Deve ser por isso que, nas comemorações do 75º aniversário do defunto Acordo de Bretton Woods, esta semana em Paris, o ministro francês das Finanças, Bruno Le Maire, observou que se não conseguirmos – nós, quem? – “um novo Bretton Woods”, o futuro irá seguir pela Nova Rota da Seda na primeira metade do século 21.

CARTER

Mas talvez o melhor posfácio para toda essa polêmica tenha sido do ex-presidente dos EUA, Jimmy Carter, de 94 anos, recém recuperado de uma cirurgia no quadril, ao retomar suas preleções dominicais em uma igreja batista do estado da Geórgia, e após ter falado pela primeira vez, pelo telefone, com Trump. Foi Carter que, há 40 anos, normalizou as relações diplomáticas dos EUA com a China.

O assunto da conversa, iniciada por carta de Carter, era que “a China estava se adiantando”. Ao que Carter retrucou a Trump: “Desde 1979, sabe quantas vezes a China esteve em guerra com alguém? Nenhuma. E nós ficamos em guerra”, disse ele.

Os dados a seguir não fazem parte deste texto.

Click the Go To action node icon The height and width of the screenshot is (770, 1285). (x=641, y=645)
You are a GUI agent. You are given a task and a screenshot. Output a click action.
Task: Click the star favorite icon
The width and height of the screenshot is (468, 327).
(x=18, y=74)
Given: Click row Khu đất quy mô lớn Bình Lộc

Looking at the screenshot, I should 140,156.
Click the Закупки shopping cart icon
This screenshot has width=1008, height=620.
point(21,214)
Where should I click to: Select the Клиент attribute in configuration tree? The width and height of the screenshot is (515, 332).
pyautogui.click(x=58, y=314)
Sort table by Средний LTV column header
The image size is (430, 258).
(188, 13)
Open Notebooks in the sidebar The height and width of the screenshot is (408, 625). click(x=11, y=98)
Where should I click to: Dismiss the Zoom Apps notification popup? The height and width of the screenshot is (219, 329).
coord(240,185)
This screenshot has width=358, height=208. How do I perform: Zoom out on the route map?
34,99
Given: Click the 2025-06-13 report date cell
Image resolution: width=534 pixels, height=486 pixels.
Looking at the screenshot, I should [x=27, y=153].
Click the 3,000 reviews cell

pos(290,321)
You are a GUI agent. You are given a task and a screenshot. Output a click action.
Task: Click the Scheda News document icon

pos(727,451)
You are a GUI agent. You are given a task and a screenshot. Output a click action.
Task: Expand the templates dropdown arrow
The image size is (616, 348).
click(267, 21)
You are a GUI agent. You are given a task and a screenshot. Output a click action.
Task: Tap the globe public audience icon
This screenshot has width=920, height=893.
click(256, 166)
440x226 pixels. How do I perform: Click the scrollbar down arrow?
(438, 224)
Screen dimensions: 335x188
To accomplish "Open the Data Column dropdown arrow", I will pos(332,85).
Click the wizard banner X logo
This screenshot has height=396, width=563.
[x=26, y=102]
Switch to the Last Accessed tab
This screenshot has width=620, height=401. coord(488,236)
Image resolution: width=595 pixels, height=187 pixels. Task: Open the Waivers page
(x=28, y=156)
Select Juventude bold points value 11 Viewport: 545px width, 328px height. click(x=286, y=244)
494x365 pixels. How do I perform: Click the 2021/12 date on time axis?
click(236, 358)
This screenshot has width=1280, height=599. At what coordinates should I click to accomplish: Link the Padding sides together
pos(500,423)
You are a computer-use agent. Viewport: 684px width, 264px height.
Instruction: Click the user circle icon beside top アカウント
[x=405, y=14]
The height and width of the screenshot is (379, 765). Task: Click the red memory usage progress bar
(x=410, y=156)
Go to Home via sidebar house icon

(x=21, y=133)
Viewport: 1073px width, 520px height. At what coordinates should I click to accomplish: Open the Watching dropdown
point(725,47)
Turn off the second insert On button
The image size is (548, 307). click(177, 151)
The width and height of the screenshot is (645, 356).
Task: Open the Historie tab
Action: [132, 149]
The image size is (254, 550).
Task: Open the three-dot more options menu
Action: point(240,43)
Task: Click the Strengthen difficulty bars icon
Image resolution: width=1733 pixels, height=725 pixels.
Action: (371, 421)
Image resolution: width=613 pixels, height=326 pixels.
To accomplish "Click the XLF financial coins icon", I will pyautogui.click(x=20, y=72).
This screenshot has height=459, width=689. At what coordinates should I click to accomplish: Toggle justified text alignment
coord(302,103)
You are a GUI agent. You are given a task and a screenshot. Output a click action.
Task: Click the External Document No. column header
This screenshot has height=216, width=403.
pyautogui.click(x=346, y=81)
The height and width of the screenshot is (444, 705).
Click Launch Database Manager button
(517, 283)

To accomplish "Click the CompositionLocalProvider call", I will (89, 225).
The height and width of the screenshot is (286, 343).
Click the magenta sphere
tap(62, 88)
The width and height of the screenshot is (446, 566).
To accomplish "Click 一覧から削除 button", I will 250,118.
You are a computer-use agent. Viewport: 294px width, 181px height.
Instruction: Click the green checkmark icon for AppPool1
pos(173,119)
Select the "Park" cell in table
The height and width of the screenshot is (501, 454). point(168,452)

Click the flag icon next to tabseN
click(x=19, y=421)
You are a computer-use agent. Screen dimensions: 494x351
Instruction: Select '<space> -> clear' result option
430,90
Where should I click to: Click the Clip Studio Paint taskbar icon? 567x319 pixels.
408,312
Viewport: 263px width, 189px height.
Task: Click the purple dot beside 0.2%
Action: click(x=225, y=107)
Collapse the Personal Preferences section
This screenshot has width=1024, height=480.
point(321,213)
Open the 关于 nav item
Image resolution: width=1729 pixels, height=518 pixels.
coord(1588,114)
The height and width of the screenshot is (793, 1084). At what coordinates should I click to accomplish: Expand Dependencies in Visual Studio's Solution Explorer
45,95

Carter afirmou que os EUA são “a nação que mais guerreiam da história do mundo” devido ao desejo de impor valores americanos a outros países, enquanto a China priorizou investir seus recursos em projetos como ferrovias de alta velocidade em vez de em gastos de defesa.

“Quantas milhas de ferrovia de alta velocidade nós temos neste país?”, indagou o ex-presidente. A que sua congregação respondeu: “zero”.

“Nós desperdiçamos, eu acho, US $ 3 trilhões”, disse Carter, referindo-se aos gastos militares americanos só no Iraque e Afeganistão. “A China não desperdiçou um único centavo com a guerra, e é por isso que eles estão à nossa frente. Em quase todos os aspectos”.

“E eu acho que a diferença é que se você pegar US$ 3 trilhões e colocá-los na infra-estrutura americana, você provavelmente terá US$ 2 trilhões sobrando. Teríamos ferrovia de alta velocidade. Teríamos pontes que não estão em colapso. Teríamos estradas mantidas de forma adequada. Nosso sistema educacional seria tão bom quanto o da Coréia do Sul ou de Hong Kong”.

“Eu não estava comparando o meu país adversamente com a China”, esclareceu Carter. “Eu apenas estava apontando isso porque eu recebi uma ligação ontem à noite”. “Eu realmente não temo esse tempo, mas incomoda o presidente Trump, e não sei por quê. Não estou criticando ele – esta manhã”, concluiu Carter, rindo.